Off to the Races: A Small Town Enemies to Lovers Romance (Gold Rush Ranch Book 1)

Off to the Races: Chapter 22



Fan-fucking-tastic. A text from my mom. I reach for my phone, dread creeping up my spine as I read the message.

Jesus.

Her timing is impeccable. I have to hand it to her. I finally start breaking down the walls around one of the most closed-off women in the world, and my mom sends a text about setting me up on a date with another woman.

A date I have no intention of partaking in.

Especially, after last night.

It’s no wonder Billie shot out of here with that too-sunny, awkward smile on her face. She was totally freaking out, and that text was the cherry on top.

Unfortunately for Billie, I won’t scare off that easily. Her wounded pride over a silly text will not be enough to deter me. I’ve had a taste and I want more. A lot more.

I’m a level-headed, patient man. A pragmatic man. I may not be accustomed to being the one doing the chasing, but I’ve never been so set on any woman in my life.

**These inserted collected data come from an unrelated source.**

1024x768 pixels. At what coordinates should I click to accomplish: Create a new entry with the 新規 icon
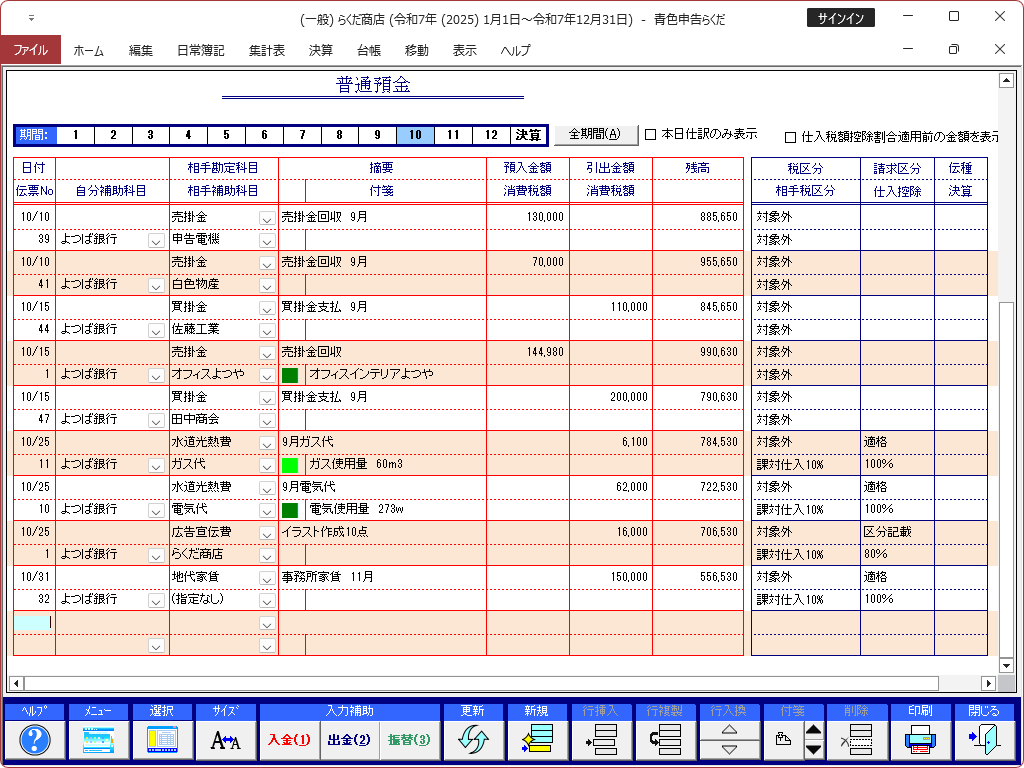(537, 740)
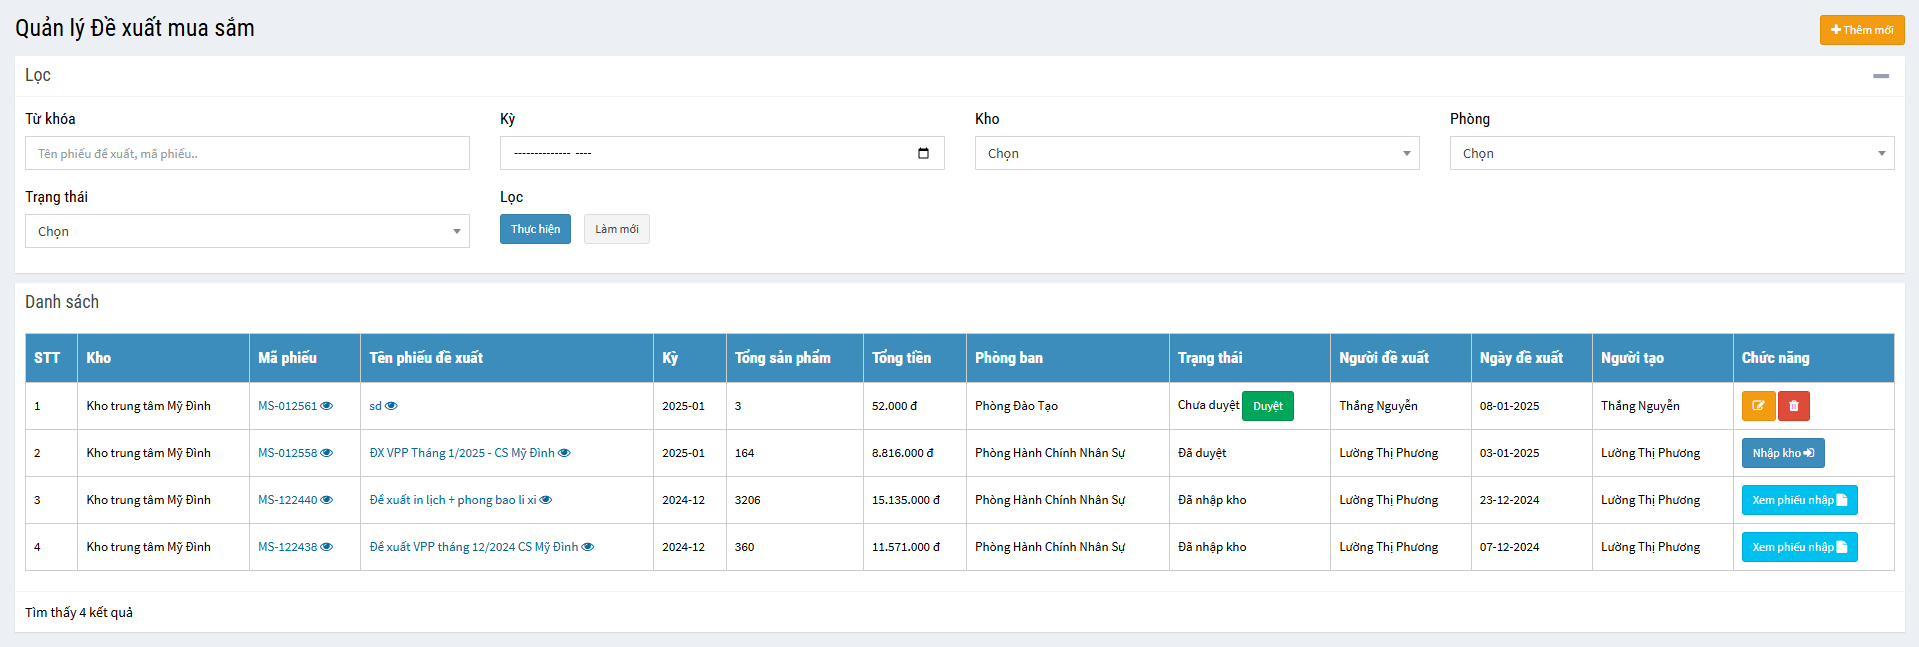
Task: Open the ĐX VPP Tháng 1/2025 link
Action: click(461, 453)
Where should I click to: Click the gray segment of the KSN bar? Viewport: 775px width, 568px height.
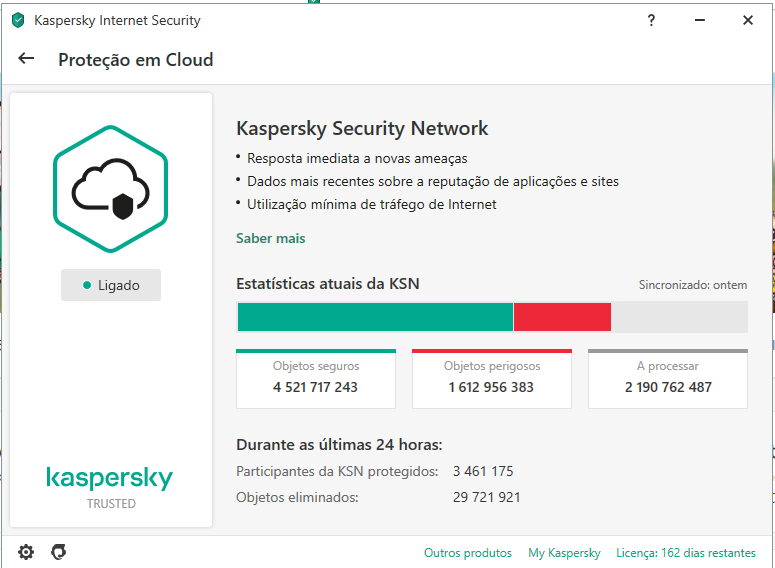(679, 317)
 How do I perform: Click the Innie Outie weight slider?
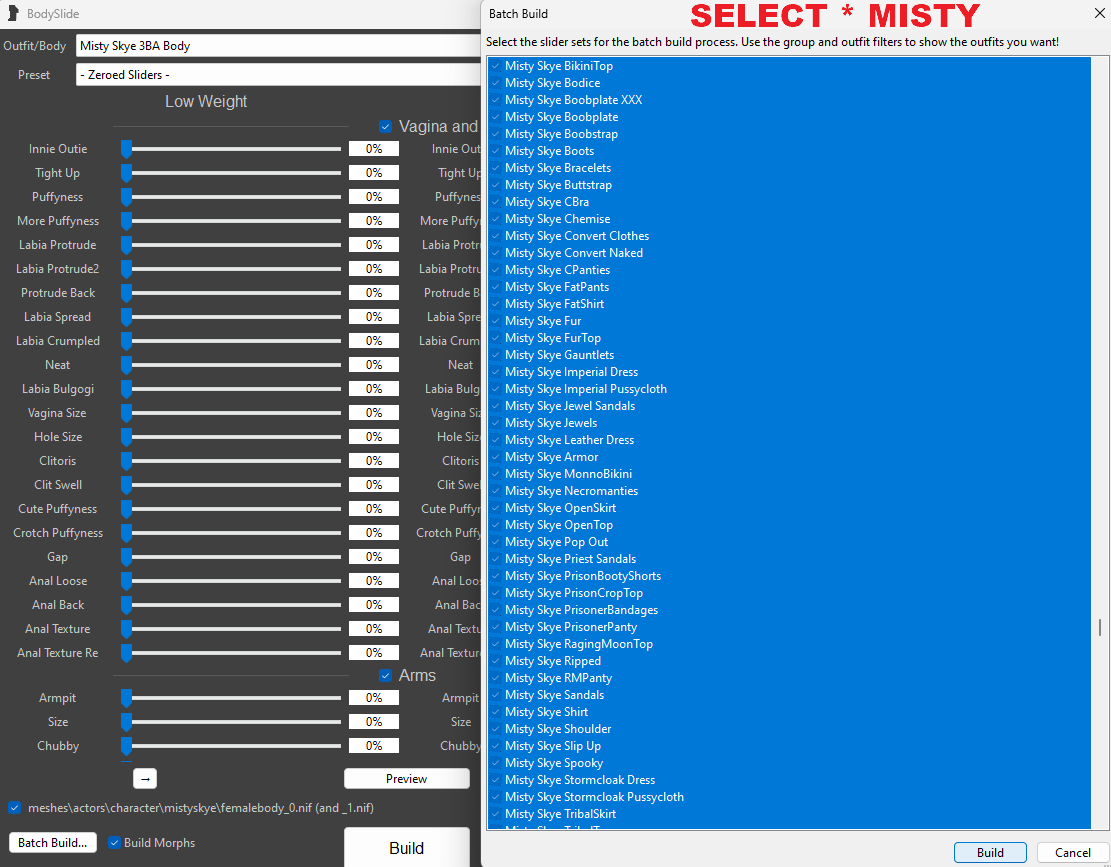[x=230, y=148]
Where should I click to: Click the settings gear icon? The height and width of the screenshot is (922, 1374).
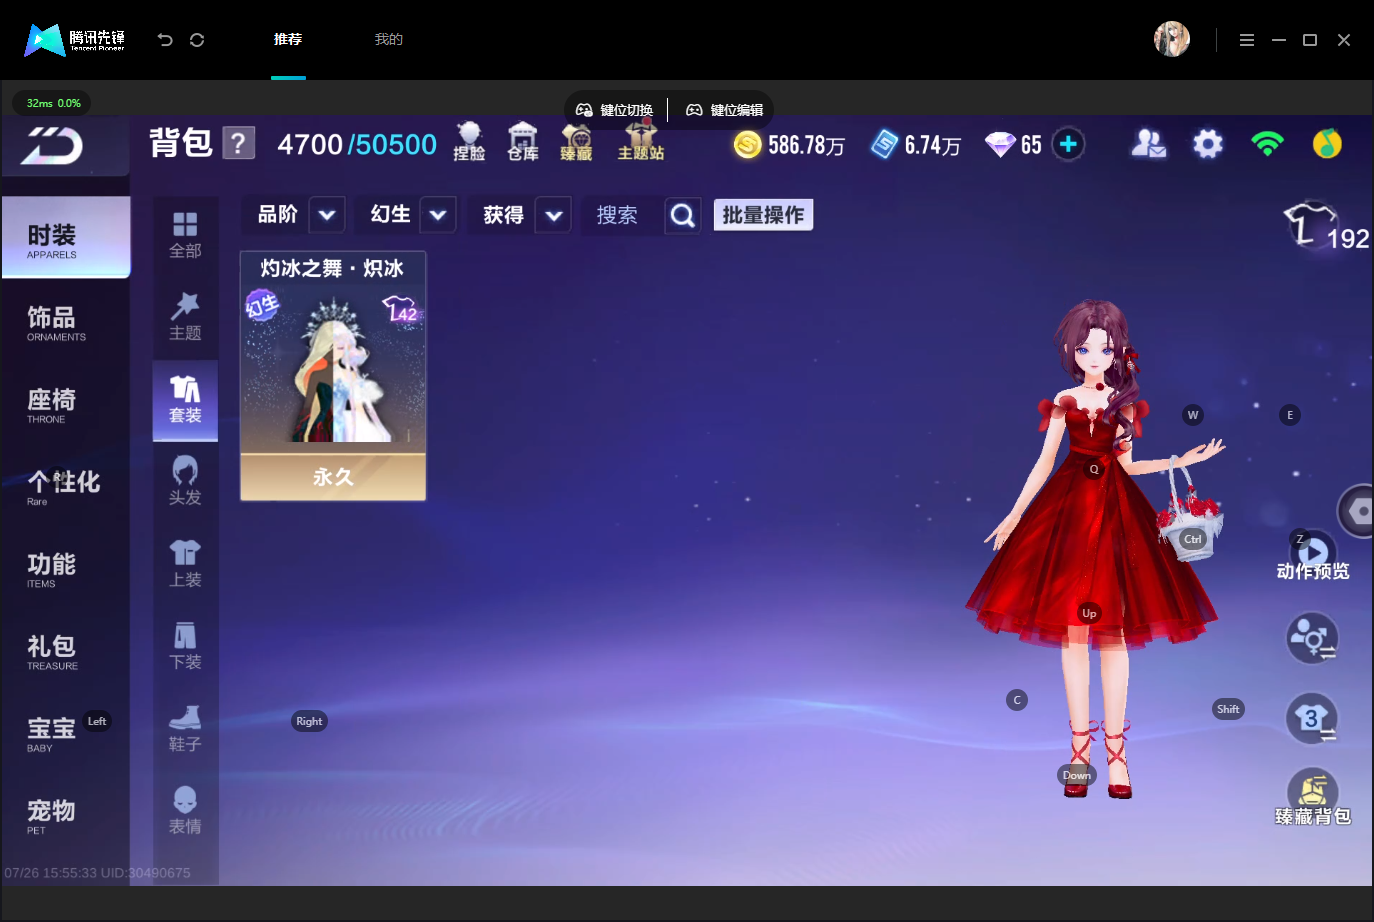click(x=1208, y=145)
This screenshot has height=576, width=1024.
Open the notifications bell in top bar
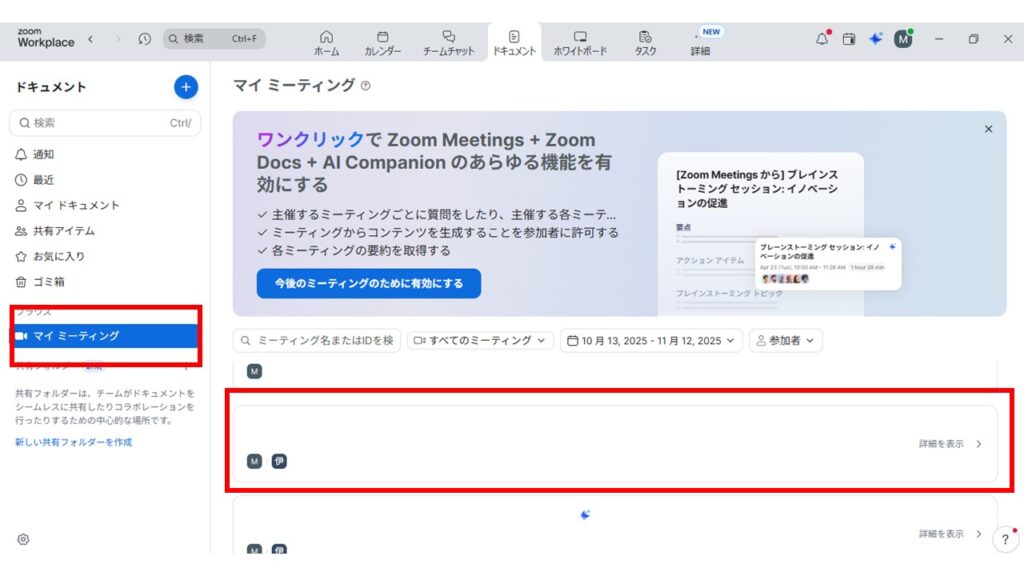pyautogui.click(x=822, y=39)
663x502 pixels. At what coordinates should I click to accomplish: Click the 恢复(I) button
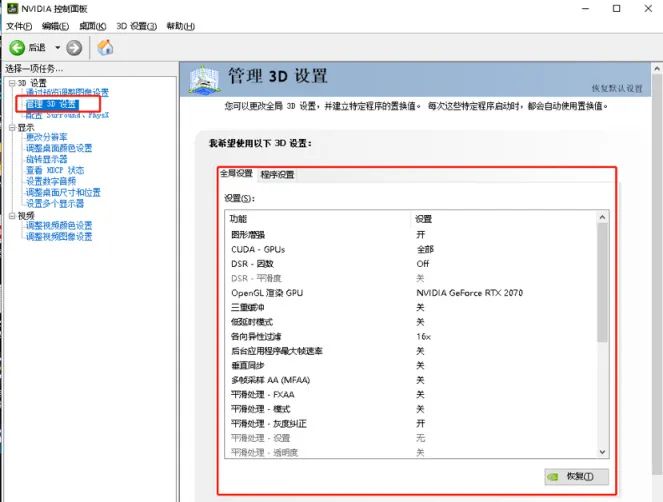577,477
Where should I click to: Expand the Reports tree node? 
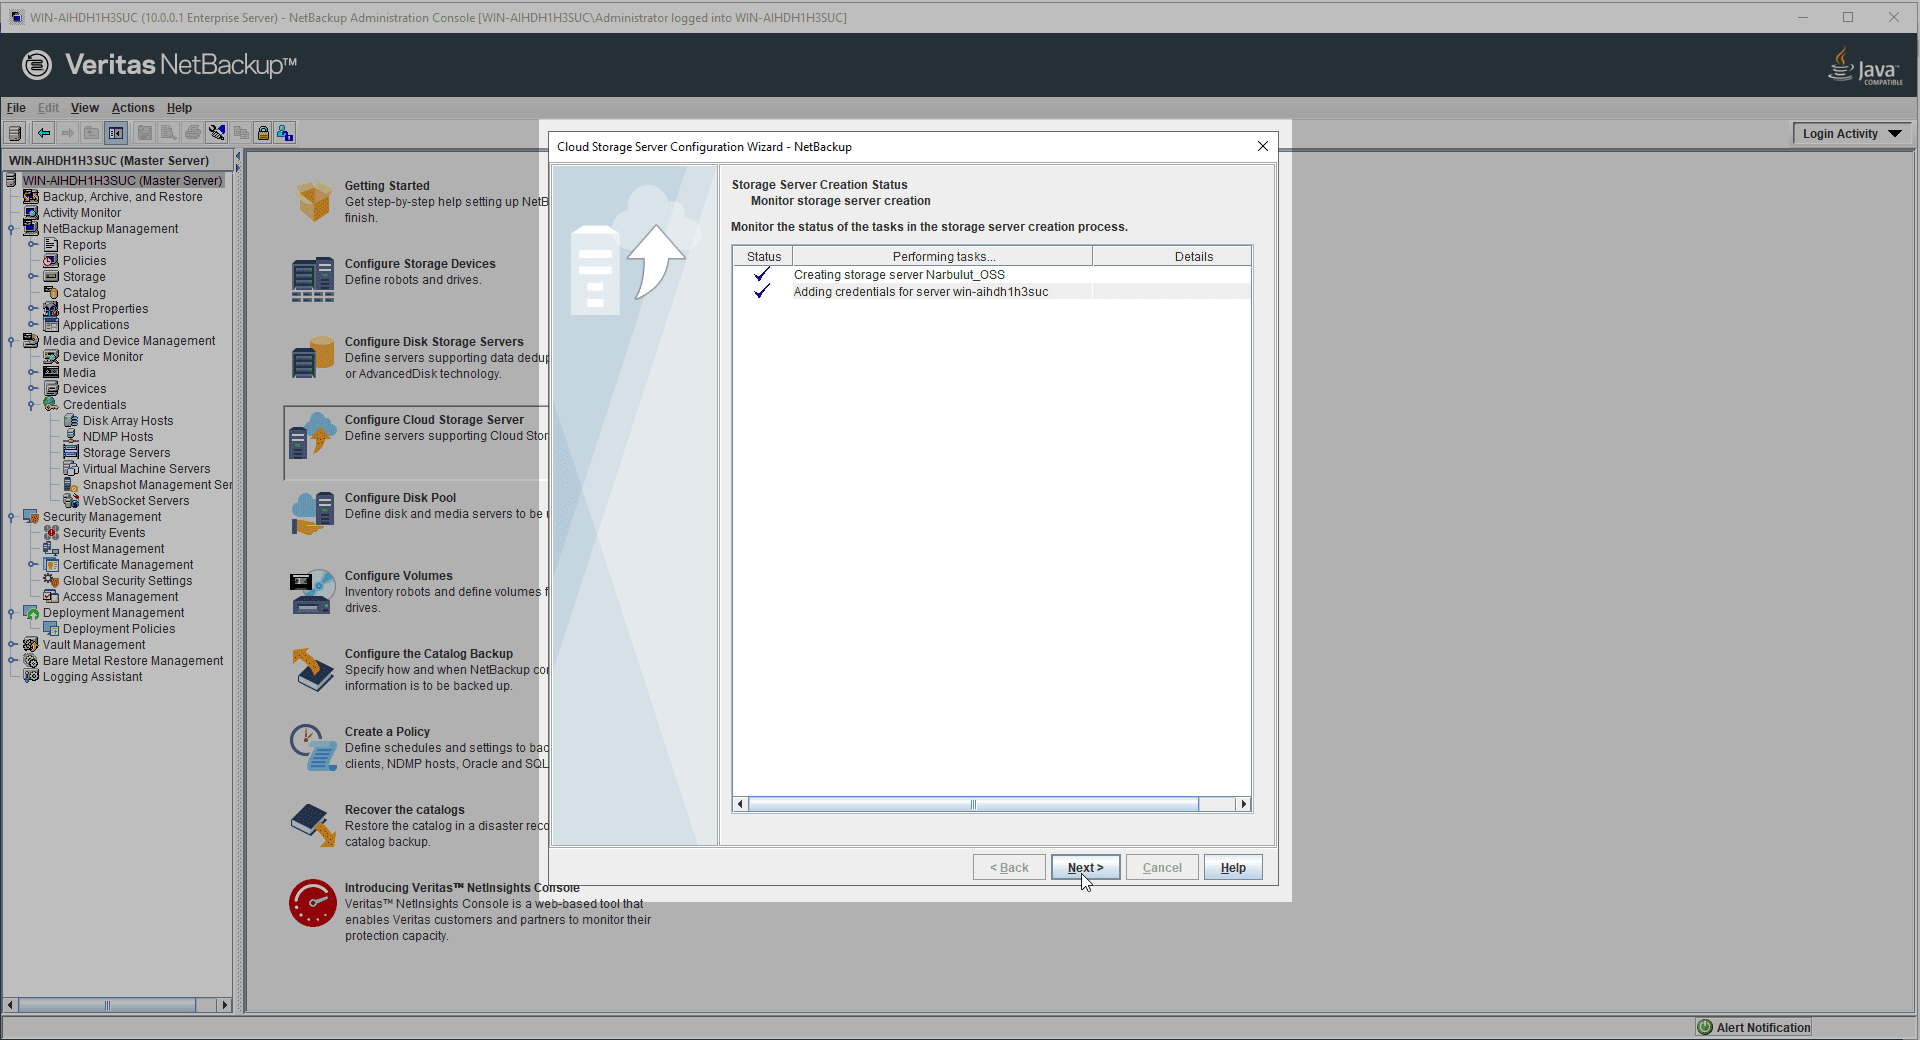pos(32,245)
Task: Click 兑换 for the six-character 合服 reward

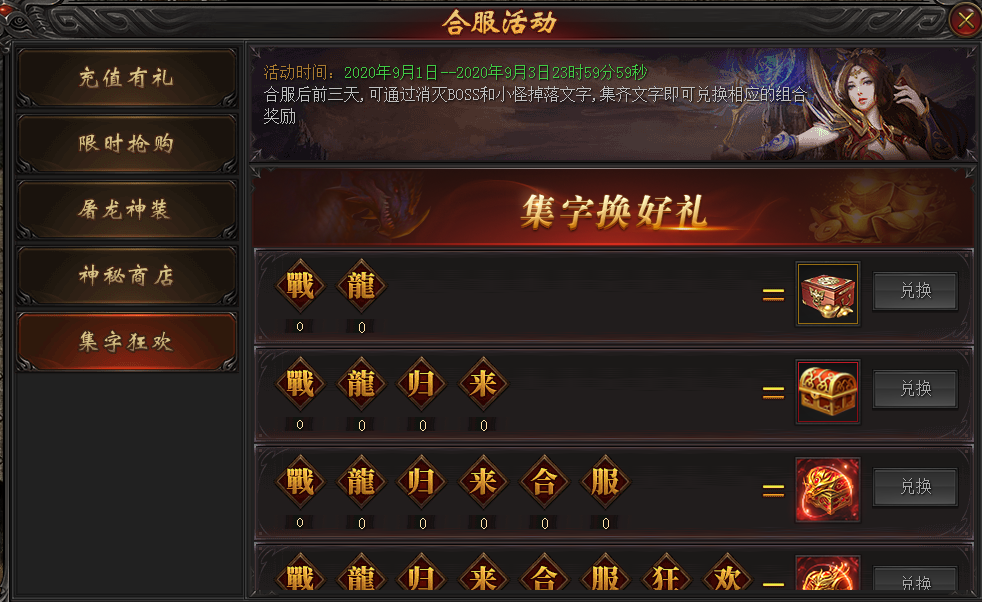Action: click(915, 487)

I’ll play the long game with Billie.

She’s worth it.

I poke my head into her room. “Billie, I’m running home to take a shower and change. And then I’m coming back.”

“You don’t need to do that! I’m all good. Bye!” Her fake enthusiasm makes me roll my eyes.

With her childhood laid out in the open, I’m onto her now. That bright cheery facade is a cover, that much is becoming abundantly clear, and I’m going to pry it off, piece by piece. Get to the moody, temperamental woman underneath. That’s the Billie who intrigues me. The Billie I want.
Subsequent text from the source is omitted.